Amid reports of more Russian troops moving closer towards Ukraine’s borders, President Vladimir Putin has insisted that Russia’s interests and security are non-negotiable.
He gave a video address, hours after US President Joe Biden warned of “the beginning of a Russian invasion”.
Russia was always “open for direct and honest dialogue”, he said, but he had full confidence in the military.
The West has announced a range of sanctions on Russian interests.
“We’ve cut off Russia’s government from Western financing,” Mr Biden said after Russia’s upper house of parliament authorized the president to send troops into two parts of eastern Ukraine controlled by Russian-backed separatists.
Mr Putin earlier declared that Russia had recognized the independence of the so-called people’s republics of Luhansk and Donetsk, ordering Russian troops into the areas and tearing up a peace accord with Ukraine.
His claim that they would go to “maintain peace” was derided as nonsense by the West. Mr Biden said “to put it simply, Russia just announced that it is carving out a big chunk of Ukraine”.
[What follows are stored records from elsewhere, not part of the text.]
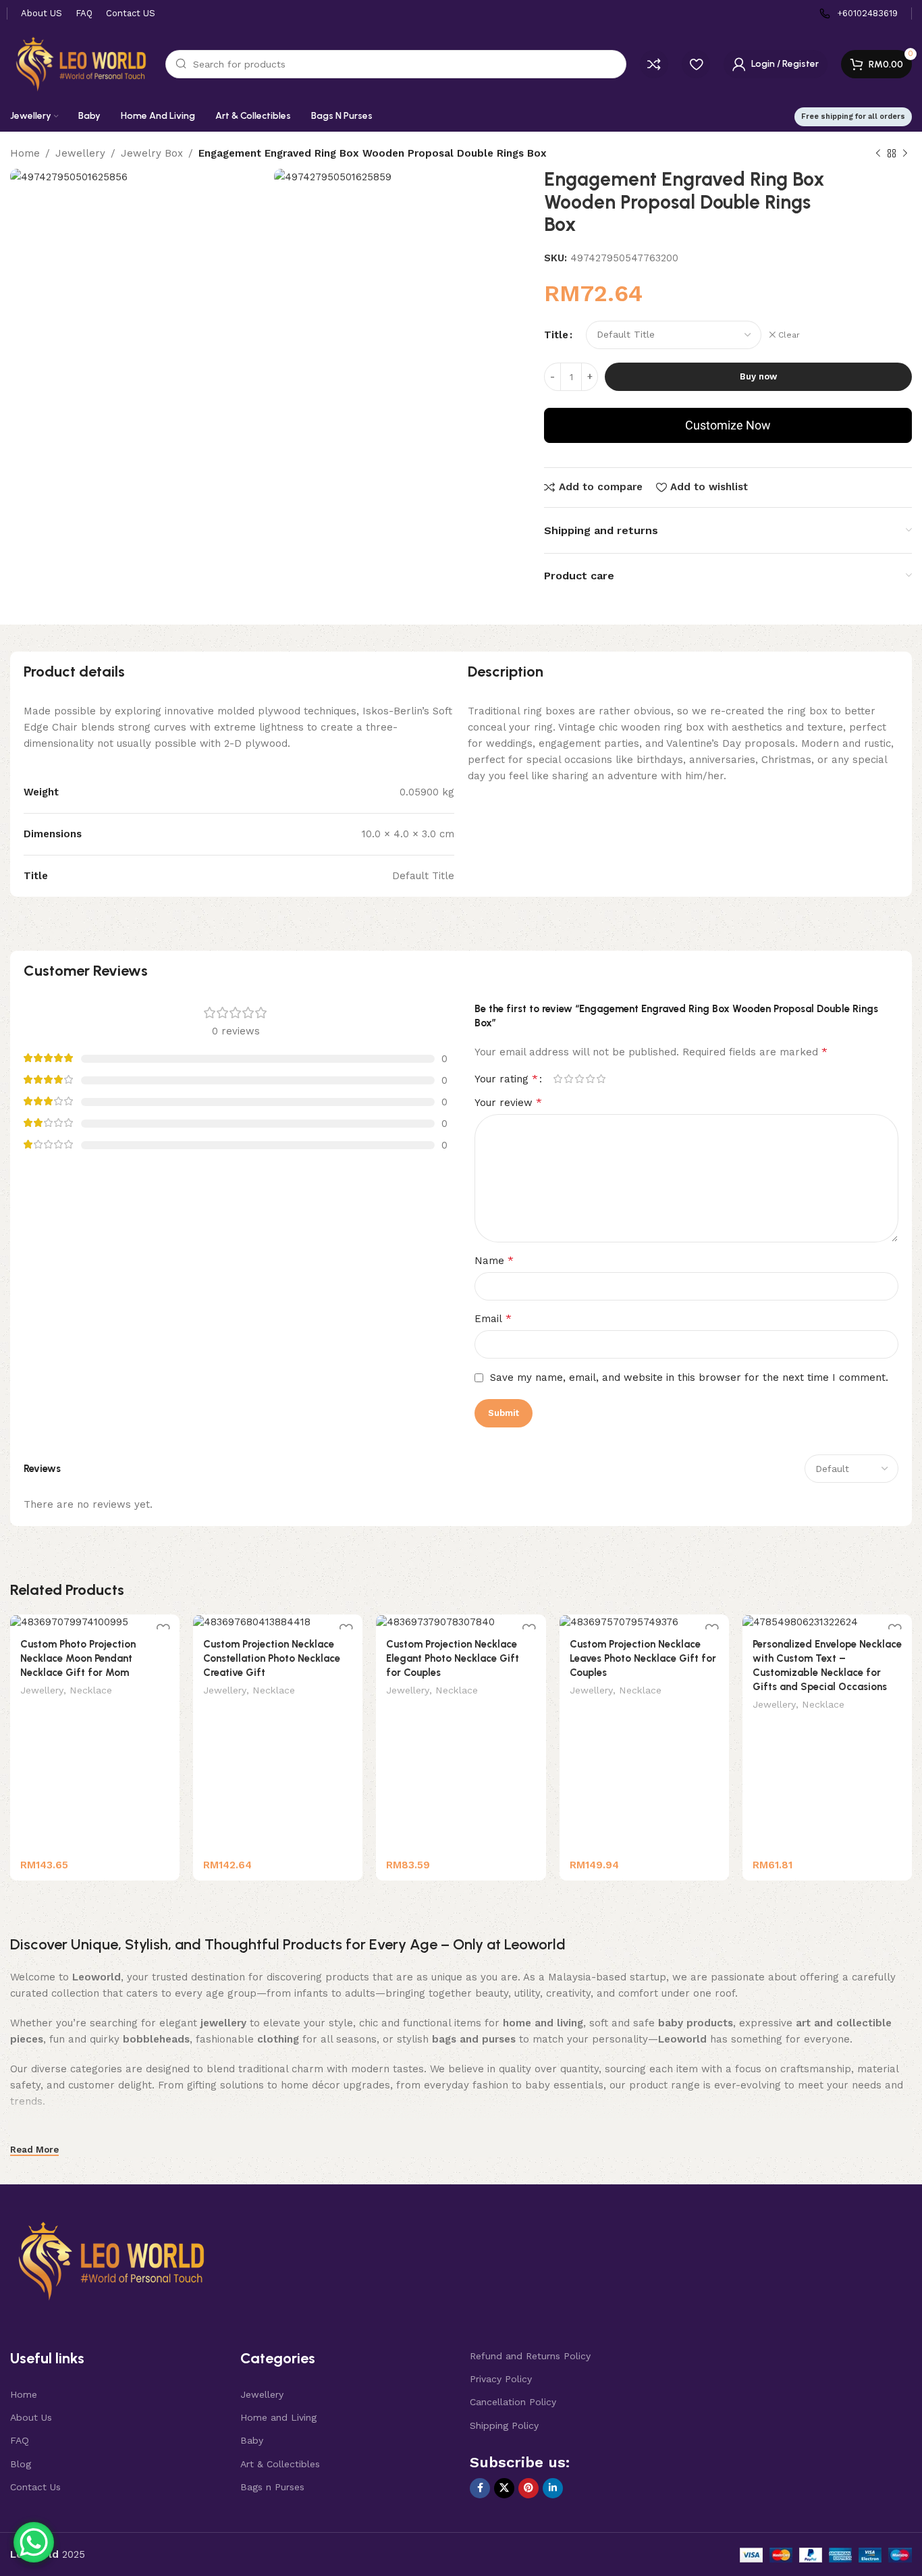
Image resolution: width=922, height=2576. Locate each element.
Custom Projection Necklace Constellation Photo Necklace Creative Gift (271, 1658)
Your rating (506, 1079)
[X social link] (504, 2488)
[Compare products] (654, 64)
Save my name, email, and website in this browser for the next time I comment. (689, 1377)
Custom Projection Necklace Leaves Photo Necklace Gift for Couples (643, 1658)
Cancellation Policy (513, 2401)
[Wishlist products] (696, 64)
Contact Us (35, 2486)
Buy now (758, 376)
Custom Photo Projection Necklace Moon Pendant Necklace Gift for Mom (78, 1658)
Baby (251, 2440)
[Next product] (905, 154)
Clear (789, 335)
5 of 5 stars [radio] (600, 1079)
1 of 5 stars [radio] (557, 1079)
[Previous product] (878, 154)
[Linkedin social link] (553, 2488)
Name (494, 1260)
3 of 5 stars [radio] (579, 1079)
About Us (31, 2417)
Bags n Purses (272, 2486)
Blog (20, 2464)
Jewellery (80, 153)
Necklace (91, 1690)
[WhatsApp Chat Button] (33, 2542)
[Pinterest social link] (528, 2488)
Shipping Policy (504, 2425)
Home (25, 153)
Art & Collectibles (280, 2464)
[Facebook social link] (480, 2488)
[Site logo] (81, 63)
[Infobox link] (858, 14)
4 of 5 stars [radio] (590, 1079)
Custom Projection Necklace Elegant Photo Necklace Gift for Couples (452, 1658)
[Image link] (111, 2260)
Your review (508, 1102)
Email (493, 1318)
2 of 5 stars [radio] (568, 1079)
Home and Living (278, 2417)
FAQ (19, 2440)
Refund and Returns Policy (530, 2355)
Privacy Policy (501, 2378)
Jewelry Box (152, 153)
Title (556, 335)
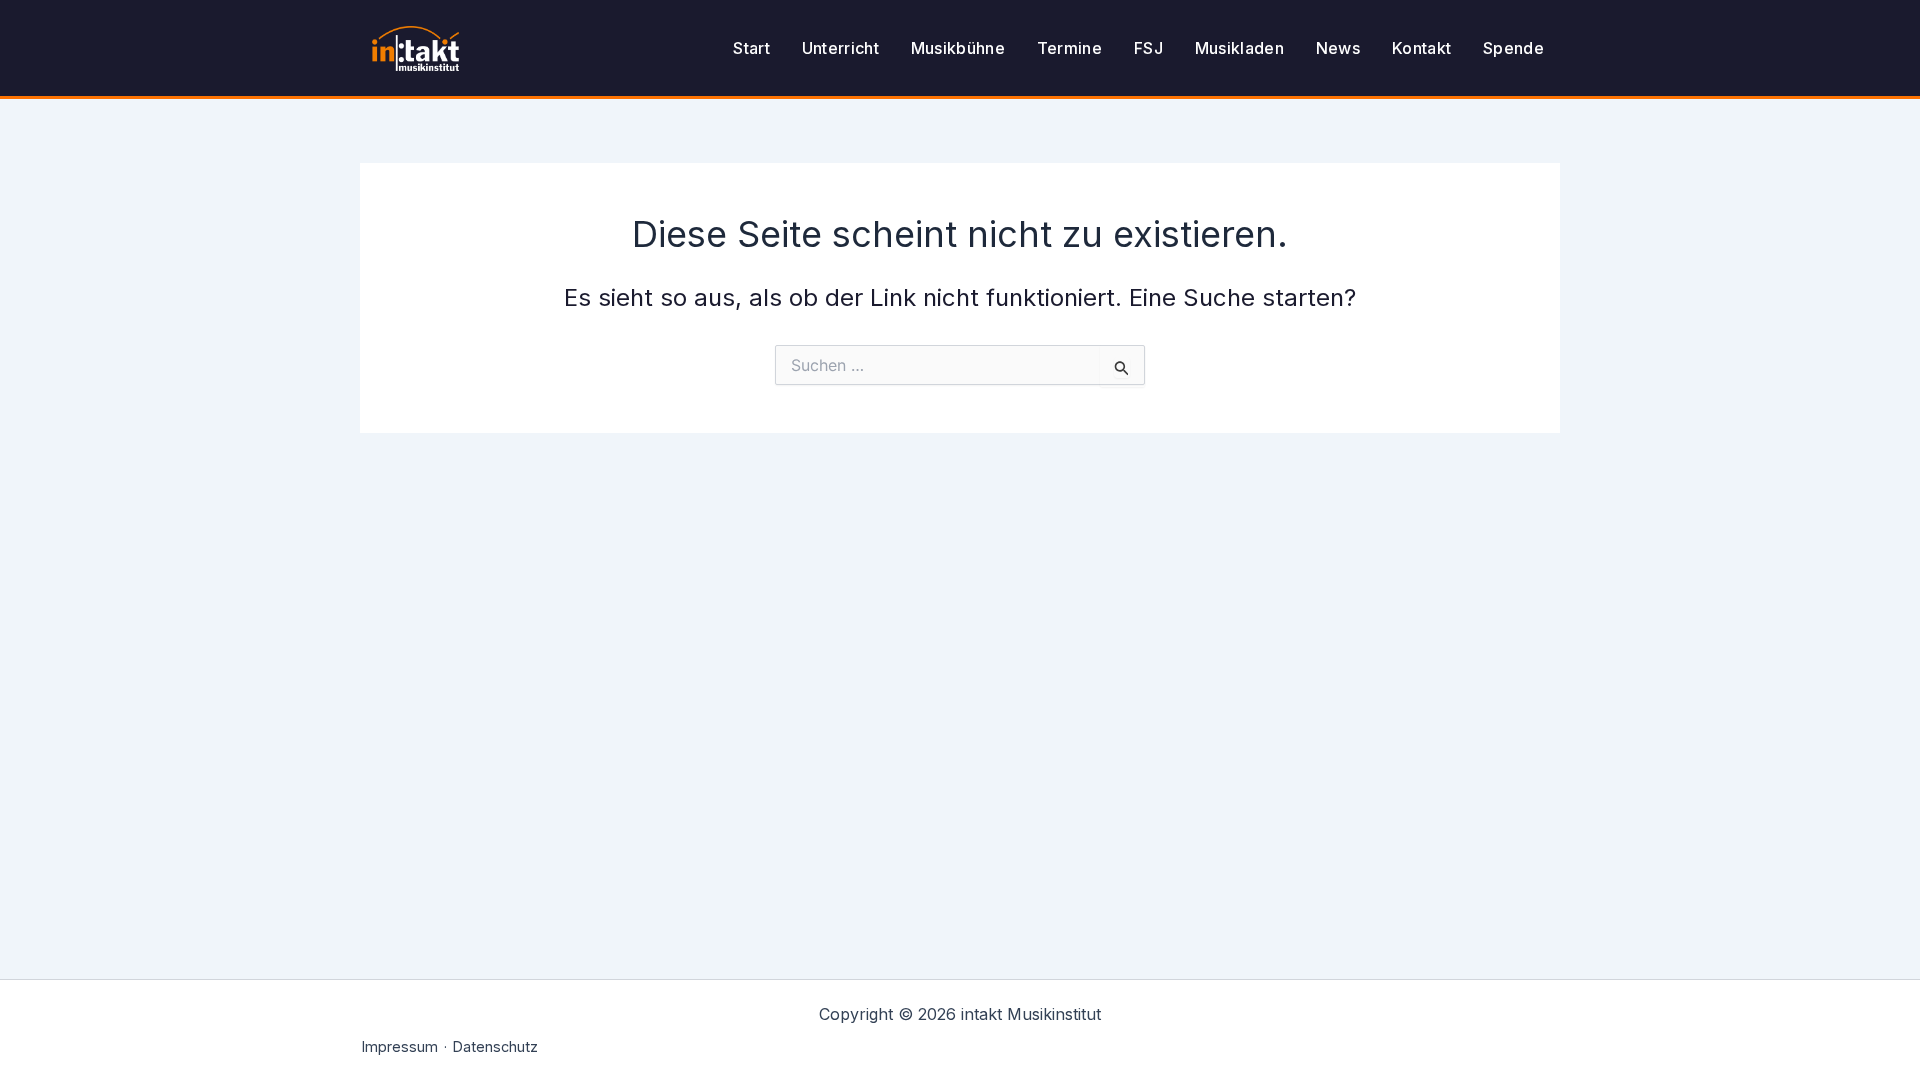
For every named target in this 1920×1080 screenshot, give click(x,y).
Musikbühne (958, 48)
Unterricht (840, 48)
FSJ (1148, 48)
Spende (1513, 48)
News (1338, 48)
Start (751, 48)
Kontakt (1421, 48)
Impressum (400, 1046)
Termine (1069, 48)
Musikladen (1239, 48)
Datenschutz (495, 1046)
Despite Mr Putin’s insistence that he was still open to diplomacy, France’s foreign minister and US Secretary of State Anthony Blinken both canceled planned meetings with Russia’s foreign minister, Sergei Lavrov.
It is not yet clear if any Russian troops have yet crossed the border into Ukraine. However, US satellite imagery has highlighted several new troop and equipment deployments in western Russia, and more than 100 vehicles at an airfield in Belarus near Ukraine’s border.